『つくるデザイン 基礎・レイアウト・かたち・文字・色・実践』
この同人誌(『GRAPHIC DESIGN METHOD』)の冒頭でも書いてるのですが、デザインセンスというのはようはデータベースだと思っています。いきなりデザインできる人というのは、センスがあるわけじゃなくって、幼少の頃からこつこつデータベースを構築してきていたのではと。つまり、これまで生きてきた時間の大半をずっと学習に使えてた、という感じです。そら強いです。
https://eucarya.booth.pm/items/2905189
データベース構築のためには、目のつけどころを知っている必要があります。それに自力で気づけたこと自体がある意味センスともいえますが、後付けでもそれを知ってしまえば、そのときからデータベース構築を開始できます。つまり、知るのは1分1秒でも早いほうがいいと思います。
そういう目のつけどころをまとめたのが、新刊『つくるデザイン 基礎・レイアウト・かたち・文字・色・実践』です。今回は特定のソフトウエアのハウツーではないので、ツールに関係なく応用できます。デザインを勉強するときに遭遇するメジャーな知見はひととおり入ってるんじゃないかなと思います。
1章 Theory:ベースとなるデザイン理論
白地に文字だけ、のようなアップルコンピューターっぽいシンプルデザインが流行ったり、昨今の、癖を減らす方向にリデザインが進む傾向で、世間では、無駄を削ぎ落として必要最小限な要素まで絞り込むのがデザイン、と思われているような気がします。
ところが心理学の本を読んでみると、人間は冗長なもの、つまり同じ情報が重複しているものを、わかりやすいと感じる傾向があるのだそうです。

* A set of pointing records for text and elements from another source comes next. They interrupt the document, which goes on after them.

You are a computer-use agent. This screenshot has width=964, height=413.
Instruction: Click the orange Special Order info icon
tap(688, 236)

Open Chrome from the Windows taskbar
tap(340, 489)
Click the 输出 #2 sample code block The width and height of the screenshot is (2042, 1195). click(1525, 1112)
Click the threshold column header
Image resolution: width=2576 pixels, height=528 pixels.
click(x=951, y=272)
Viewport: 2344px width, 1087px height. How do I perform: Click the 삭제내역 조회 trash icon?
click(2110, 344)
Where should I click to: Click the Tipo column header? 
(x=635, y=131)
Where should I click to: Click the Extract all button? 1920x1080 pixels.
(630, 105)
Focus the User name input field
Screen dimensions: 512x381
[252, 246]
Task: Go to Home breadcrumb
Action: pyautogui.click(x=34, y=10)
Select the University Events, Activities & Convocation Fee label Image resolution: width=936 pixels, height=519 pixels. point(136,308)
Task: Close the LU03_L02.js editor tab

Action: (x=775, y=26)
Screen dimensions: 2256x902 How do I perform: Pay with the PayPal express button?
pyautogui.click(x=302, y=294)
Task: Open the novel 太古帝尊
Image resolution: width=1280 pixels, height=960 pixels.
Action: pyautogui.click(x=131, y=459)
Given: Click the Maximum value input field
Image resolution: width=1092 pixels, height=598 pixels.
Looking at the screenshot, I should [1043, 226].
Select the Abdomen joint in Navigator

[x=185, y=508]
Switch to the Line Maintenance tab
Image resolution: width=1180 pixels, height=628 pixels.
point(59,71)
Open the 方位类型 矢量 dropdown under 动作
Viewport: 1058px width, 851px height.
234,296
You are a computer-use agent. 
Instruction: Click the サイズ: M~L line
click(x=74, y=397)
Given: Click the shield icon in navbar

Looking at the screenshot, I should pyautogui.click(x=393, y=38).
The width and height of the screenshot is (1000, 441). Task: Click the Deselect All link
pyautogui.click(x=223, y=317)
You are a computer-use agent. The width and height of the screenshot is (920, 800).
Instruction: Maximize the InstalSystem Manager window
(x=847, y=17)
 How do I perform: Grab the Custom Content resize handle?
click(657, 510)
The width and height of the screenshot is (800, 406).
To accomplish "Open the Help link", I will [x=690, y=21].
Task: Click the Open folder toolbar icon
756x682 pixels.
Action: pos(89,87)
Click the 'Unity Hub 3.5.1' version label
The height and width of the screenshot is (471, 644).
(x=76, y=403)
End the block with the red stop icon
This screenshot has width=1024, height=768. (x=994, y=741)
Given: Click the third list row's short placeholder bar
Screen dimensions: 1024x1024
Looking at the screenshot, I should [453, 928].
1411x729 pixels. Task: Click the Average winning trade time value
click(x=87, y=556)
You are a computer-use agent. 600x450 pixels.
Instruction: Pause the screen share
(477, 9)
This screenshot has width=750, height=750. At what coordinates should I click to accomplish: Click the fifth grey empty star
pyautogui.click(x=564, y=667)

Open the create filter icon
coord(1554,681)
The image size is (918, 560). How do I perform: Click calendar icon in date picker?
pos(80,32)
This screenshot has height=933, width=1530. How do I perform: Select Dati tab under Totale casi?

「冗長な表現を避ける」という言葉があるように、冗長って嫌われるものだと思っていたので、これは意外でした。
かっこよくデザインしたつもりが秒でテプラ貼られた、というのも、このあたりの食い違いがあるのかなあとわたしは考えています。手取り足取り情報を追加するのも野暮だな、という気持ちはわたしもすごくよくわかるのですが。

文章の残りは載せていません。